While Queen Elizabeth II-led Britain did commit some condemnable atrocities in different African countries, saying she is responsible for the underdevelopment in Africa absolve African leaders of the crime they continue to commit against their people to this day.
Countries like Nigeria, South Africa, and Somalia, which were under British rule, gained independence around 1960. After their independence, each of these countries took on democratic rule. Subsequently, they made their own decisions and elected their own leaders whom they should hold accountable for everything that happened since their independence.
With such freedom and control, the extent of development in African countries is no longer in the hands of the British. Instead, it is tied to the capacity and the actual performance of elected leaders.
Unfortunately, most African leaders turn around to suppress the very democratic or judicial systems that brought them into power, prolonging their stay in office and generally remaining unaccountable while looting the public treasury.
One African country that continues to prove the importance of good leadership is Mauritius. The southeastern country snatched first place in the Africa Country Benchmark Report (ACBR) political stability score.
What kind of a leader will Prince Charles be?
There is a positive feeling about Prince Charles who has now been coronated as the new monarch following the death of his mother Queen Elizabeth II. Already, many people have started to speculate on the type of leader he will be.
King Charles was received at Buckingham Palace the next day after the queen’s death. On his arrival, he took the time to shake hands with the crowd gathered outside. His broadcasted speech that evening read in part;
“I have been brought up to cherish a sense of duty to others, and to hold in the greatest respect the precious traditions, freedoms, and responsibilities of our unique history and our system of parliamentary government.
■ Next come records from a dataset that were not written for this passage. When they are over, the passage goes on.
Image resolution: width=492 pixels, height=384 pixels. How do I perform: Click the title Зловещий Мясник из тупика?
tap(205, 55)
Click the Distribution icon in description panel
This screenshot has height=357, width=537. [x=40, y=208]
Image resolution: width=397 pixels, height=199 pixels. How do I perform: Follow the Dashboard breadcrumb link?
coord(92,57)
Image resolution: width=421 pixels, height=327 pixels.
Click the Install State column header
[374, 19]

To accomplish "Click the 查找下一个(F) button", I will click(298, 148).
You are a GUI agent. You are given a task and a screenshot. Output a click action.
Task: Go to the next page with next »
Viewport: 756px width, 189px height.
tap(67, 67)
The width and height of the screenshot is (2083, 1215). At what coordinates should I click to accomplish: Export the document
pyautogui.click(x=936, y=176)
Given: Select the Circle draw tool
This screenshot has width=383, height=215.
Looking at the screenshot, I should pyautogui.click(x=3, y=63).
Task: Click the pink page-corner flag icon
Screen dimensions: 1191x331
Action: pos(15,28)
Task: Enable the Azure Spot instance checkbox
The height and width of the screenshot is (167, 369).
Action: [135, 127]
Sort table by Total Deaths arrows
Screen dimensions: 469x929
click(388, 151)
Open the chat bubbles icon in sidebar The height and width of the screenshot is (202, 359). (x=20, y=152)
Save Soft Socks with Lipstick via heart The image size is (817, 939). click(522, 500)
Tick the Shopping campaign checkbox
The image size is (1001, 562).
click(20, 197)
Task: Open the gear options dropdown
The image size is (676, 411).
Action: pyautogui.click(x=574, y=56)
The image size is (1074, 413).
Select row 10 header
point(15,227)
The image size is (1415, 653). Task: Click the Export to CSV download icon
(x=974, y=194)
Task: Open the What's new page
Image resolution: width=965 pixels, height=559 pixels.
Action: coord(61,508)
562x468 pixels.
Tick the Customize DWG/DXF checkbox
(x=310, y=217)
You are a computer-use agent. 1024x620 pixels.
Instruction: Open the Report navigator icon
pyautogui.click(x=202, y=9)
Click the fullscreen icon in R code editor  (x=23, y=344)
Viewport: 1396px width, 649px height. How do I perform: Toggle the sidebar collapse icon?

As the queen herself did with such unswerving devotion, I too now solemnly pledge myself, throughout the remaining time God grants me, to uphold the constitutional principles at the heart of our nation.”
And wherever you may live in the United Kingdom, or in the Realms and territories across the world, and whatever may be your background or beliefs, I shall endeavor to serve you with loyalty, respect, and love, as I have throughout my life.”
Many believe he is likely to follow in the footstep of Queen Elizabeth II. Perhaps, this insinuation stems from the way he eulogized his mother. For example, the new monarch spoke about his later mother’s devotion to duty and kind-heartedness.
“In 1947, on her 21st birthday, she pledged in a broadcast from Cape Town to the Commonwealth to devote her life, whether it be short or long, to the service of her people. That was more than a promise. It was a profound personal commitment that defined her whole life. She made sacrifices for duty.”
Unlike France and Germany, Britain has never openly tendered an apology to any of their previous colonies for the dehumanizing acts carried out during their decades of rule in Africa. Perhaps, the reason Britain doesn’t want to walk that path is the fear of the legal implications and flurry of reparation claims that may follow.
ALSO READ: Kenya Group Sues British Government For Abuses
We have seen that happen with France and Germany. Every now and then, a group springs up and sues for reparation for colonial-era abuses. Perhaps, British colonies in Africa would have felt and acted differently when the death of Queen Elizabeth II was announced if the queen had earlier tendered a heartfelt apology to former colonies.
With a new monarch in the seat of power, it is more unlikely that Africans will see the much-anticipated apology for British colonial-era abuses. Perhaps, the late Queen’s colonial-era government robbed Africa of human and material resources.
However, after over forty years of gaining independence, we think Africans should ask their leaders hard and uncomfortable questions rather than look for who to blame for their underdevelopment. We should always remember that blame games lead nowhere. Real solutions start with asking the right questions.